#### REQUEST
Can you transcribe the records below word for word, starting at the line with "Task: Toggle checkbox 'b. ls -l su*'" and running through the end of the records? Omit the pictures.

#### EXCERPTED DATA
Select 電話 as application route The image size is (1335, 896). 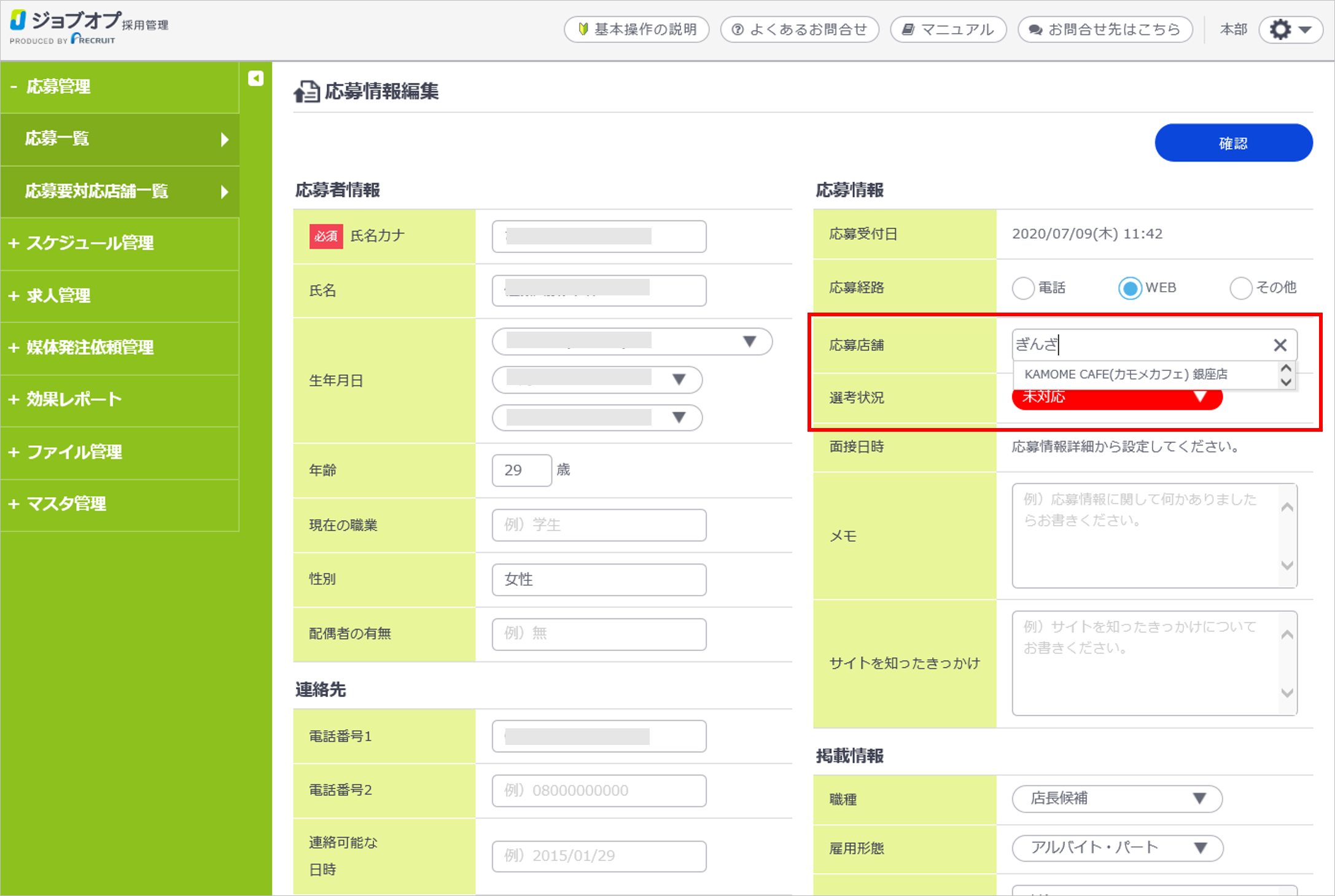[x=1023, y=288]
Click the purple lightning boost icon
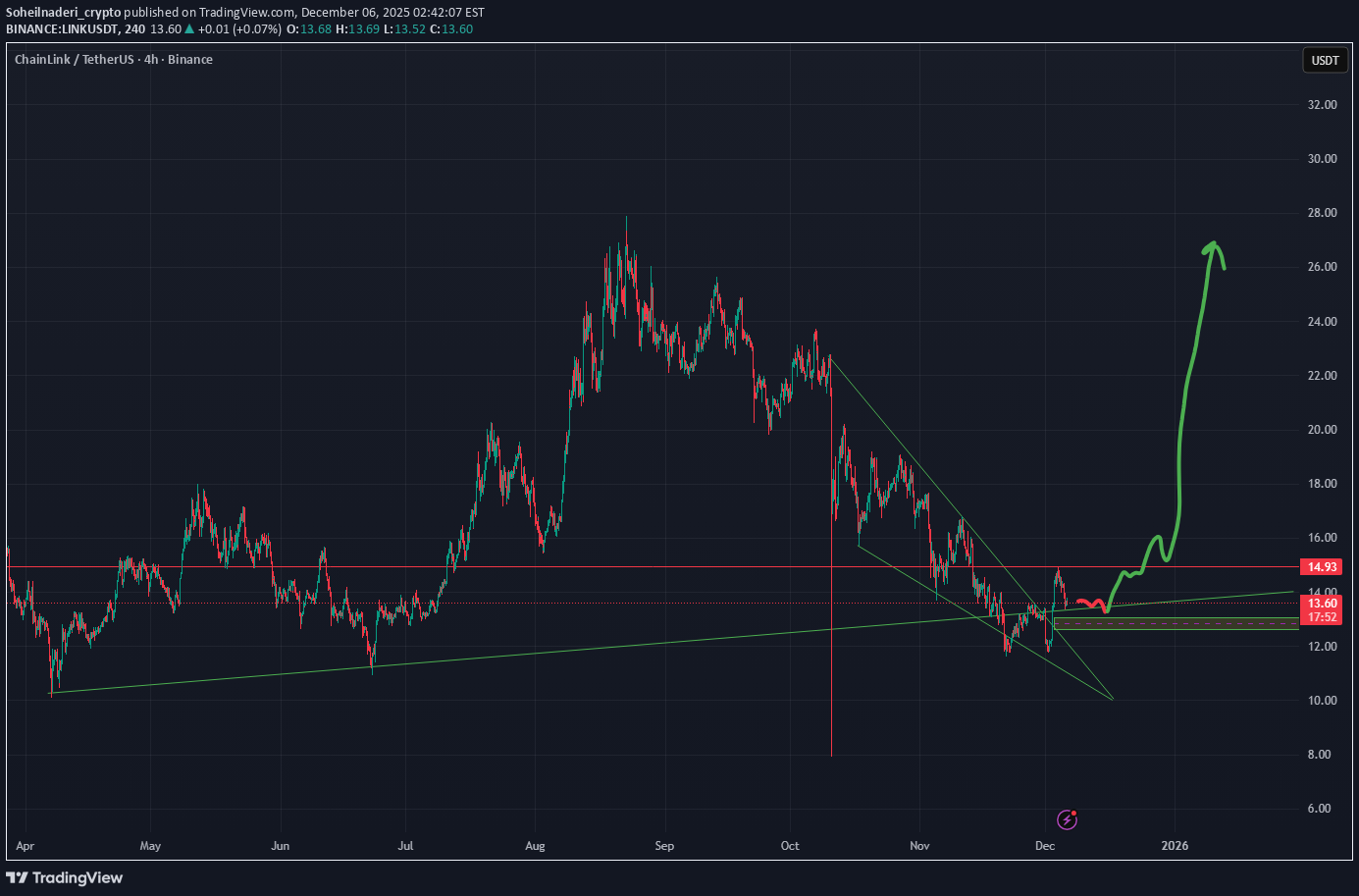The width and height of the screenshot is (1359, 896). (1067, 819)
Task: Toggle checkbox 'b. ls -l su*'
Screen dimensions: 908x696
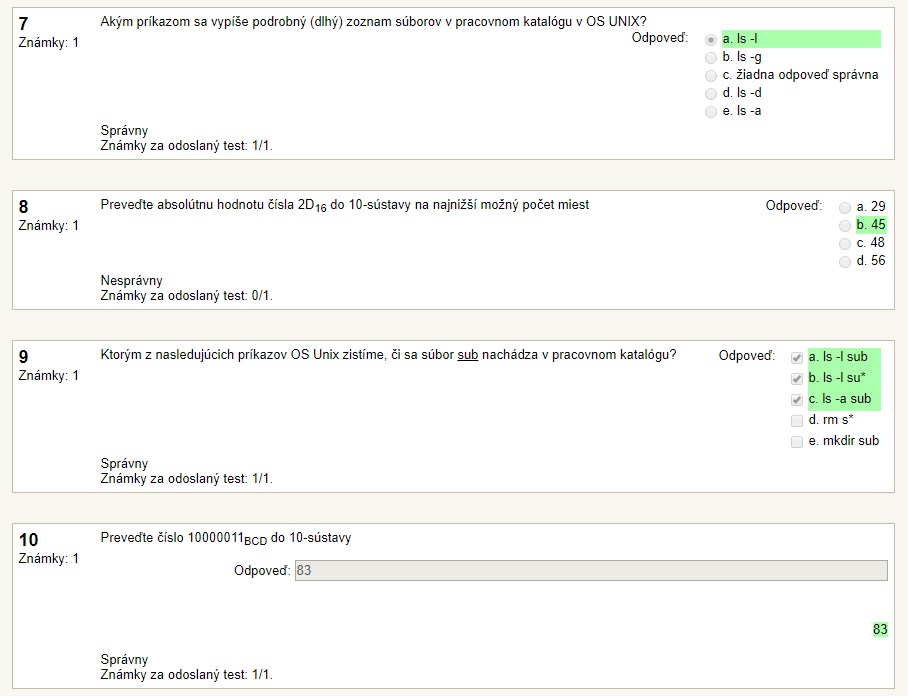Action: click(797, 378)
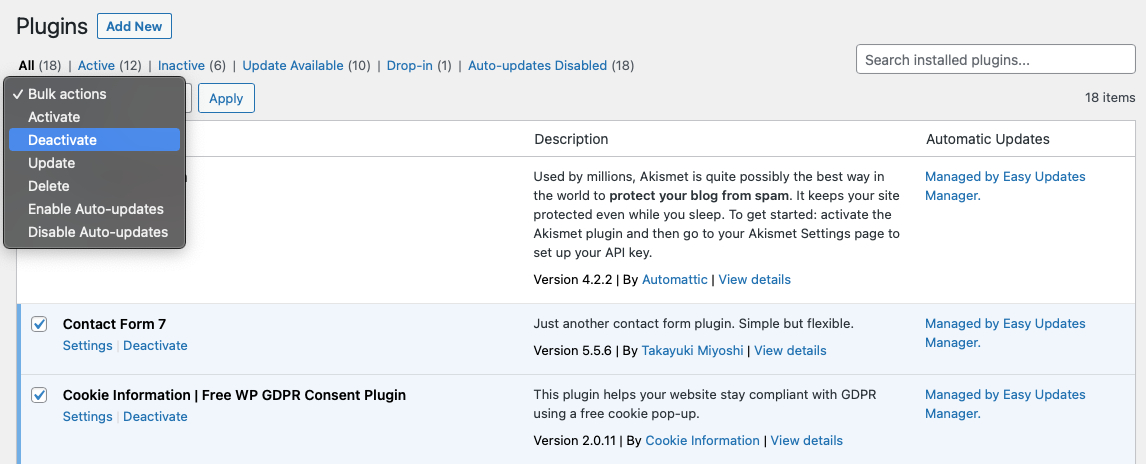This screenshot has width=1146, height=464.
Task: Click the Add New plugin button
Action: (134, 26)
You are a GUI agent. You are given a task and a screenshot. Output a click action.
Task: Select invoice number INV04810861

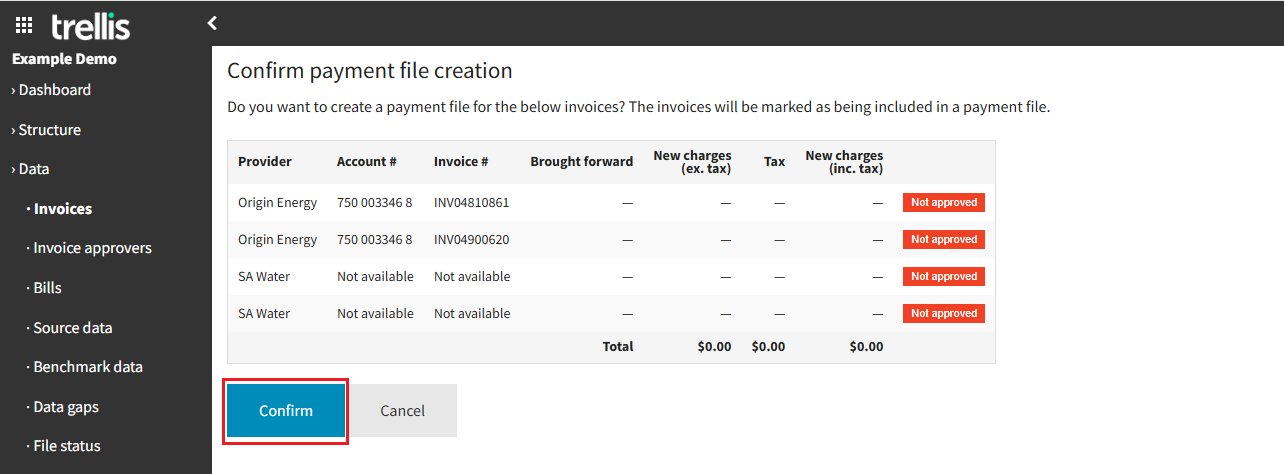(471, 202)

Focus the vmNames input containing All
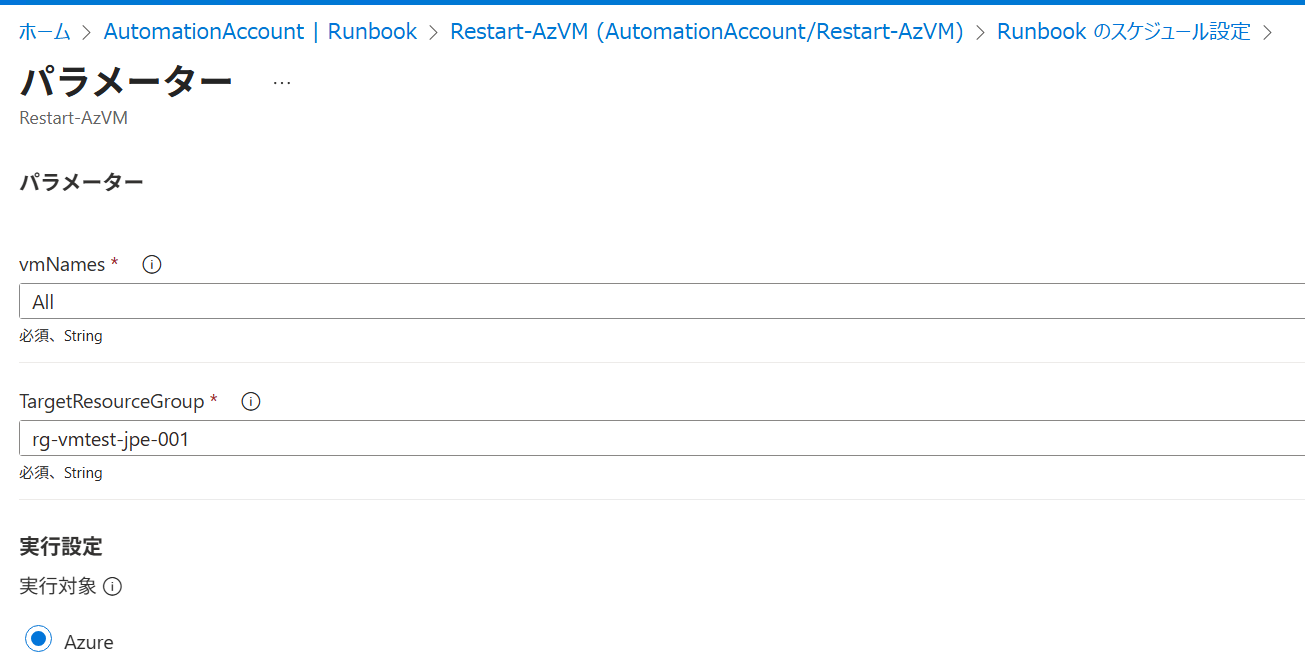(x=660, y=301)
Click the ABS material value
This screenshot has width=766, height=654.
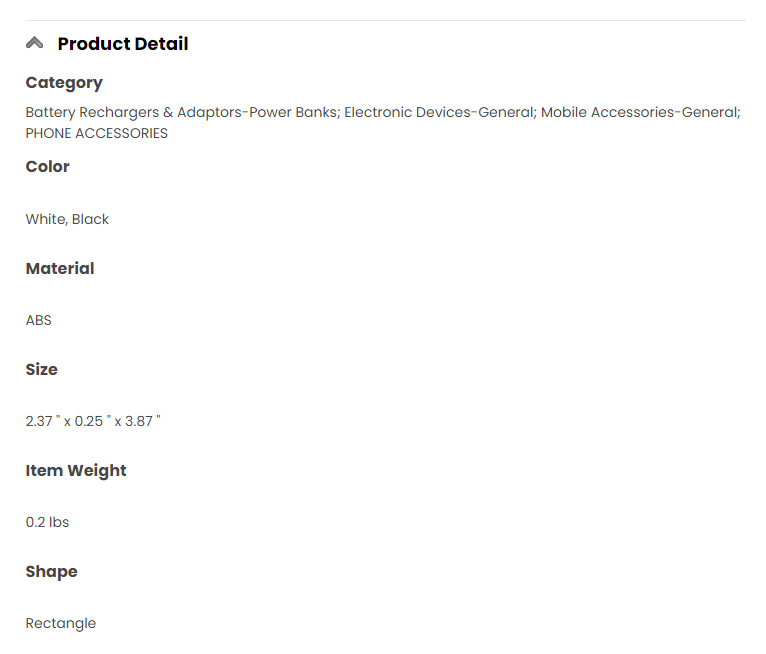(x=38, y=320)
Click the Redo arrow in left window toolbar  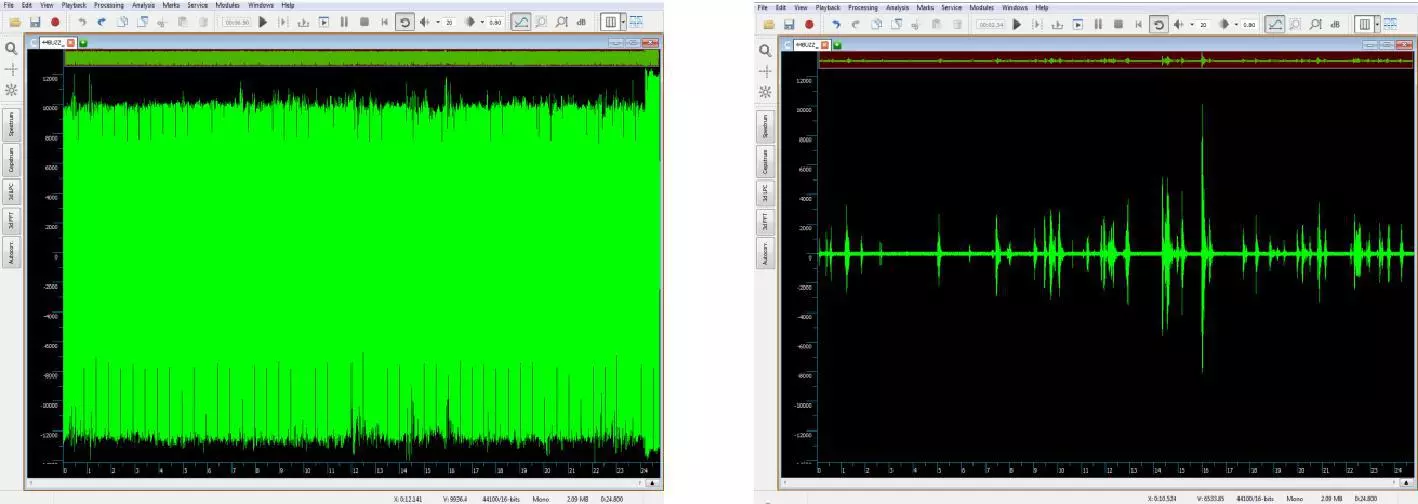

#### OUTPUT BELOW
Task: Toggle checkbox 'b. ls -l su*'
Screen dimensions: 908x696
Action: click(797, 378)
This screenshot has width=1146, height=464.
Task: Click the Add New plugin button
Action: (134, 26)
You are a GUI agent. You are given a task and a screenshot. Output a click action.
Task: Select invoice number INV04810861

(471, 202)

Focus the vmNames input containing All
(x=660, y=301)
Click the ABS material value
This screenshot has width=766, height=654.
(x=38, y=320)
Click the Redo arrow in left window toolbar  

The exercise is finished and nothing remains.